Le PPS répond au communiqué du cabinet royal par un autre communiqué
Le fait, bien qu’il ait été attendu tout au long de la journée d’hier, est assez peu fréquent pour être souligné. Généralement, on ne répond pas au palais…on réagit, ou on prend acte, tout au plus. Le PPS, suite à la publication du rude communiqué du Cabinet royal contre les propos tenus par son SG Nabil Benabdalla, a répondu, réitérant son loyalisme, mais tenant à son indépendance dans la décision, sans toutefois revenir sur le terme « tahakkoum », duquel tout est parti.
Que dit le communiqué ? Que le PPS, réuni en Bureau politique, reste fidèle à son histoire de défense de l’intégrité territoriale du Maroc et de construction d’un Etat démocratique, « dans le cadre de la stabilité » et du respect des fondamentaux de la Nation, à leur tête l’institution royale, « à laquelle le PPS témoigne de sa haute considération et de son entier loyalisme », comme cela s’est toujours reflété dans les communiqués et décisions des instances dirigeantes.
Cela étant, le PPS déclare que, fidèle à son histoire et à la morale politique, « (il) fut, est et restera fidèle à son référentiel idéologique, à son actif militant et à l’indépendance de sa décision politique, en sa qualité de parti uni et solidaire » à travers tous ses organes et instances dirigeantes.
Concernant les rebondissements de la vie politique et de son actualité, commentées par le parti à travers son secrétaire général en sa qualité de porte-parole officiel du PPS, ce dernier estime que « cela est tout à fait ordinaire dans les sociétés démocratiques et traduit la compétition naturelle entre les partis et l’affrontement idéologique.
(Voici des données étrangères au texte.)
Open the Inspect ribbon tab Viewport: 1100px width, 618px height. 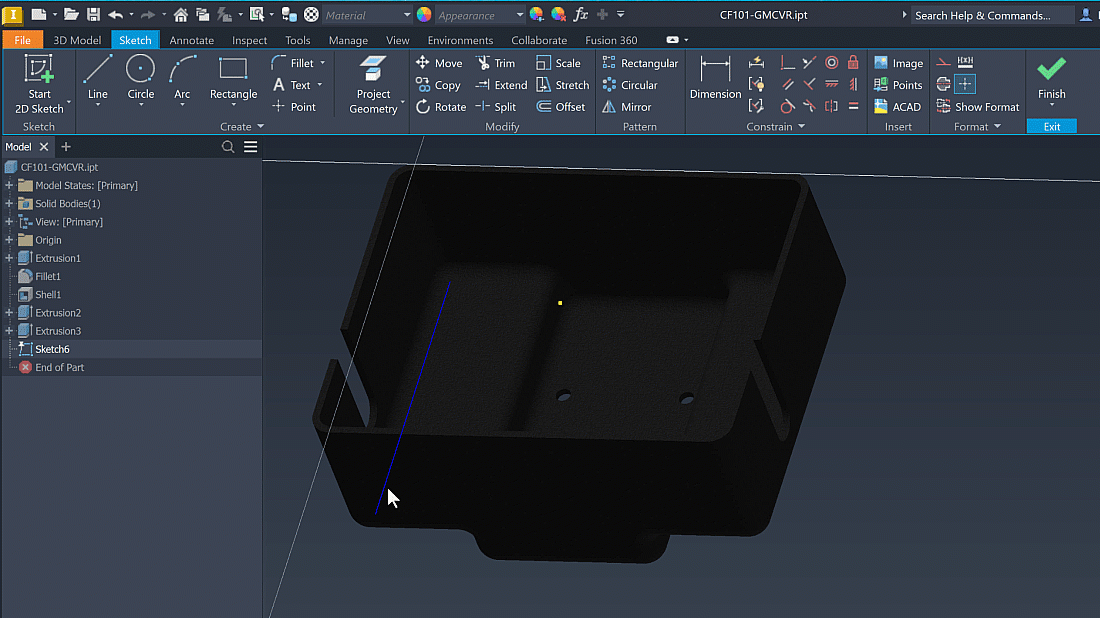[249, 40]
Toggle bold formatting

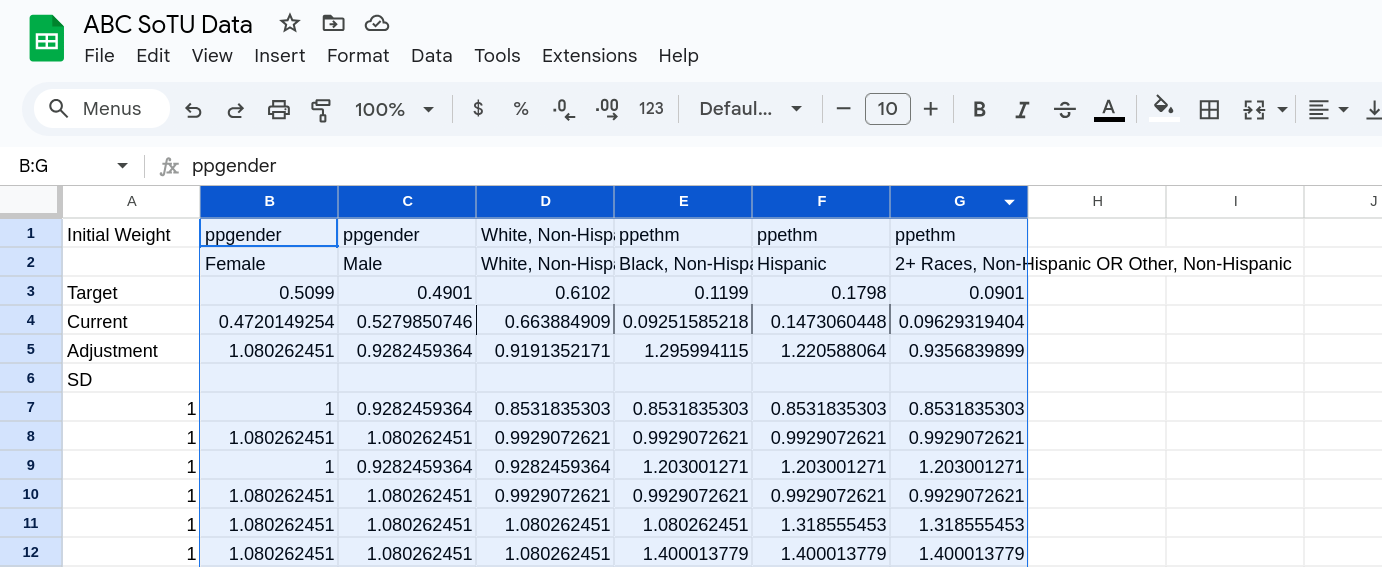pyautogui.click(x=979, y=109)
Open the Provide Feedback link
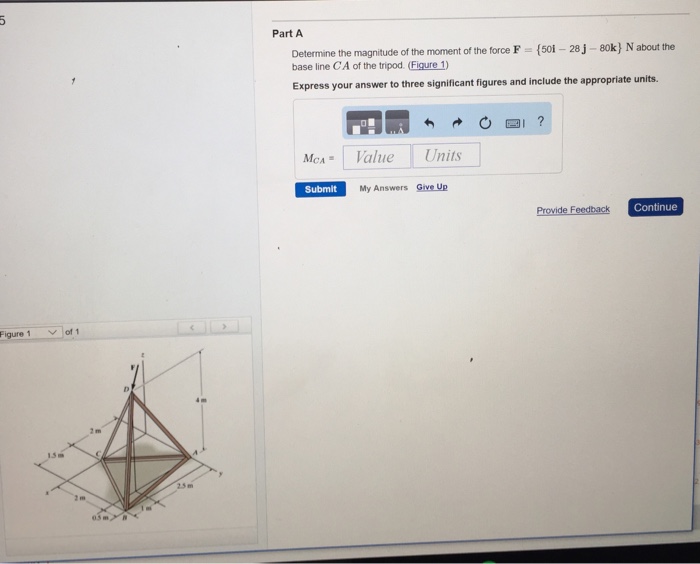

Quant aux idées exprimées dans le cadre de l’évolution normale de la démocratie dans le pays, il s’agit de prises de positions qui ne remontent pas à la direction actuelle du PPS mais à bien avant ».
« Cette affaire se réduit à la confrontation naturelle entre les partis, et il n’a jamais été dans les intentions du PPS ni de son SG d’y impliquer l’institution royale, d’une façon ou d’une autre », affirme le communiqué, qui ajoute que « le PPS, et en considération à la nature de cette phase politique et de ce qu’elle requiert comme sagesse, clairvoyance, retenue et sens de la responsabilité », déclare que « l’intérêt supérieur du pays et du peuple requiert un engagement national authentique et la mobilisation de tous les moyens, pour que l’objectif ultime reste la lutte pour l’édification d’une société émancipée et démocratique afin de relever les nombreux défis qui se posent au Maroc d’aujourd’hui (…) dans le cadre d’une pratique démocratique égalitaire sous la haute protection de l’institution royale (…) que nous considérons comme l’arbitre suprême, placé au-dessus de toutes les considérations ».
En clair, le PPS ne regrette rien de ce qu’a dit Benabdallah en impliquant presque directement le conseiller Fouad Ali al Himma dans le « tahakkoum », mais n’explique rien non plus de sa position. Il utilise des mots et expressions que l’on devine très soigneusement choisis : « la stabilité » (élément de langage du PJD), « l’institution royale, à laquelle le PPS témoigne de sa haute considération et de son entier loyalisme » (pour répondre à l’accusation de non-pertinence des propos de Benabdallah accusés d’impliquer le palais), « l’indépendance de sa décision politique » (persistant et signant sur son refus d’être inféodé, mais sans dire à qui, comment et pourquoi), « parti uni et solidaire » (pour tordre le cou aux rumeurs sur la révocation ou la démission de Benabdallah), « tout à fait ordinaire dans les sociétés démocratiques » (comme pour signifier que nous ne le sommes pas encore). Enfin, le PPS semble dire que l’institution royale s’est sentie impliquée, alors qu’en réalité elle ne l’est pas, et il appelle à la sagesse, la clairvoyance, la retenue et le sens de la responsabilité, dans un passage qui est une réponse au mot « irresponsable » figurant dans le communiqué du palais. Pour cet appel à la retenue, à la sagesse, et à la modération, chacun est libre d’en faire la lecture qu’il voudra, et de définir à qui cela s’adresse…
On notera cependant le total mutisme de l'allié du PPS, en l'occurrence le PJD, dont ni les instances ni le secrétaire général Abdelilah Benkirane ne se sont prononcés sur cette affaire, ne mettant en ligne sur leur site ni le communiqué du palais ni celui du PPS.